Unlocking the Potential of Reinforcement Learning in Improving Reasoning Models

Figure 1: Average accuracy of different models on four popular math reasoning tasks (i.e., AIME24, AMC23, MATH500, and OlympiadBench). Sky-T1-7B demonstrates SOTA performance among 7B models (left 4 bars) trained with <10k distilled samples from strong teacher reasoning models and Sky-T1-mini reaches SOTA performance among all open-source 7B models, including those (5th-7th bars) trained with >100k distilled samples from strong teacher reasoning models. *For rstar-math and Qwen2.5-7B-SimpleRL, since the model weights are not open source, we directly use their reported numbers.

### Data listing
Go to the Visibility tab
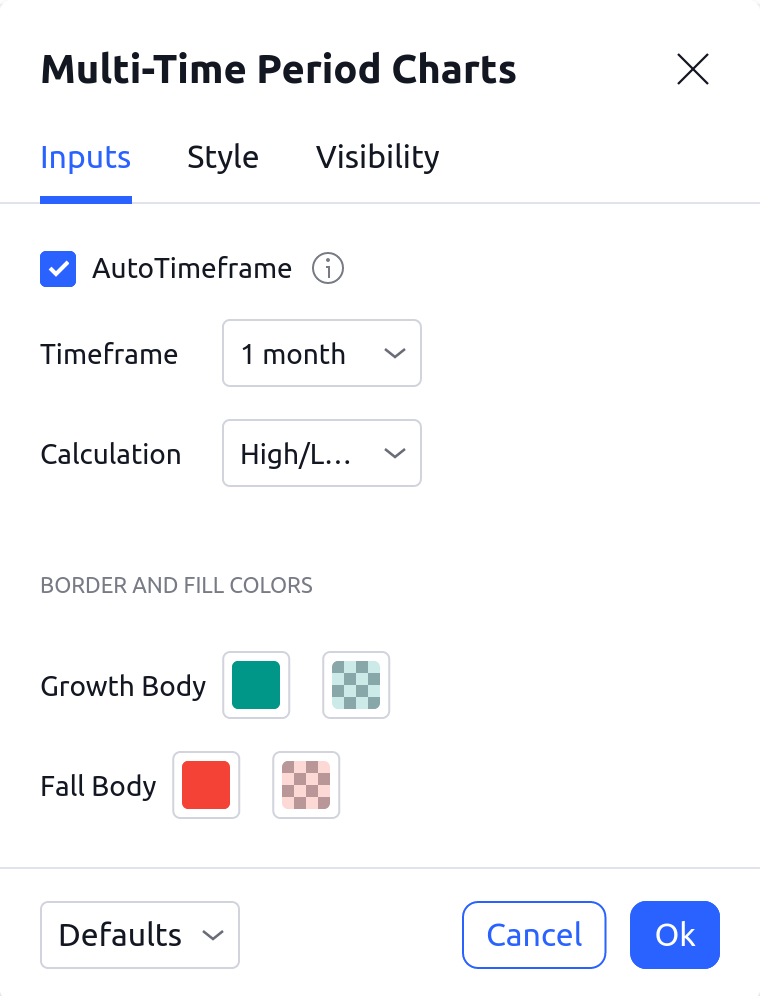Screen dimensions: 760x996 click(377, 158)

...

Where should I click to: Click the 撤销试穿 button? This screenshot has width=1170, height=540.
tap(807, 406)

...

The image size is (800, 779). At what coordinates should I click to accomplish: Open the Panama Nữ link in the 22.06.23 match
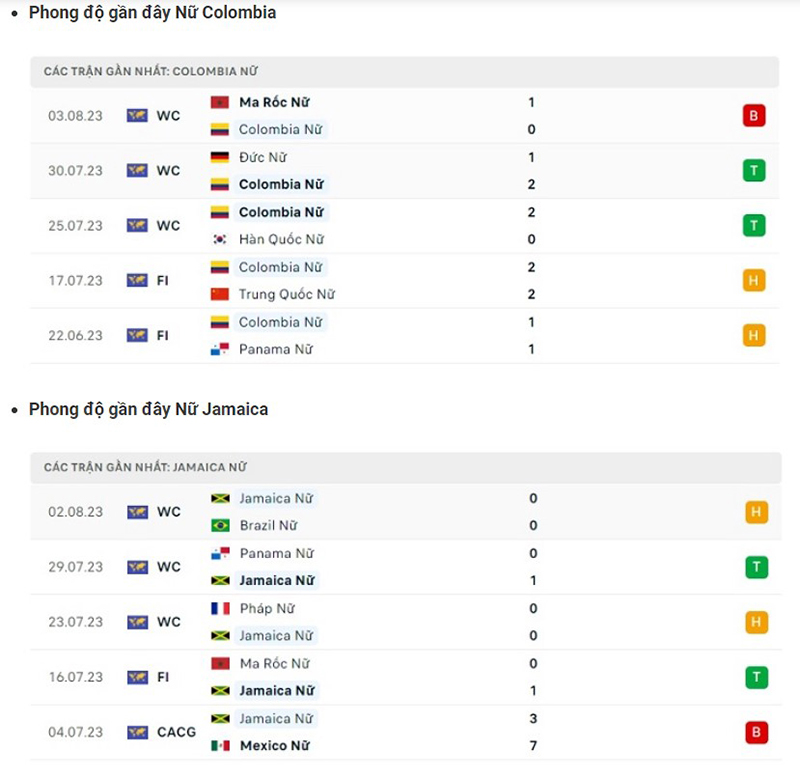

### Activity 1
According to the text on reinforcement learning for reasoning models, which four math reasoning tasks are used to compute average accuracy?
### Activity 2
Carry on writing the text on reinforcement learning for reasoning models from the point where it stops.
The rows come from a source unrelated to the text on reinforcement learning for reasoning models.

### Written reply 1
AIME24, AMC23, MATH500, and OlympiadBench.

### Written reply 2
By: Shiyi Cao, Shu Liu, Dacheng Li, Tyler Griggs, Kourosh Hakhamaneshi, Sumanth Hegde, Eric Tang, Shishir G. Patil, Matei Zaharia, Joey Gonzalez, Ion Stoica — Feb 13, 2025

We are excited to release Sky-T1-7B, a SOTA open-recipe 7B model on math reasoning tasks, trained with 4-step SFT->RL->SFT->RL from the Qwen2.5-Math-7B base model. We also release Sky-T1-mini, trained with simple Reinforcement Learning (RL) applied on top of the DeepSeek-R1-Distill-Qwen-7B model, achieving close to OpenAI o1-mini performance on popular math benchmarks.

In this blog post, we also introduce a series of RL-enhanced 7B models we trained using different recipes to develop a deeper understanding of the potential of reinforcement learning in enhancing model capabilities and its relationship with Supervised Fine-Tuning (SFT). In summary, in this blog post:

We show that RL can significantly improve the reasoning scores of a small model.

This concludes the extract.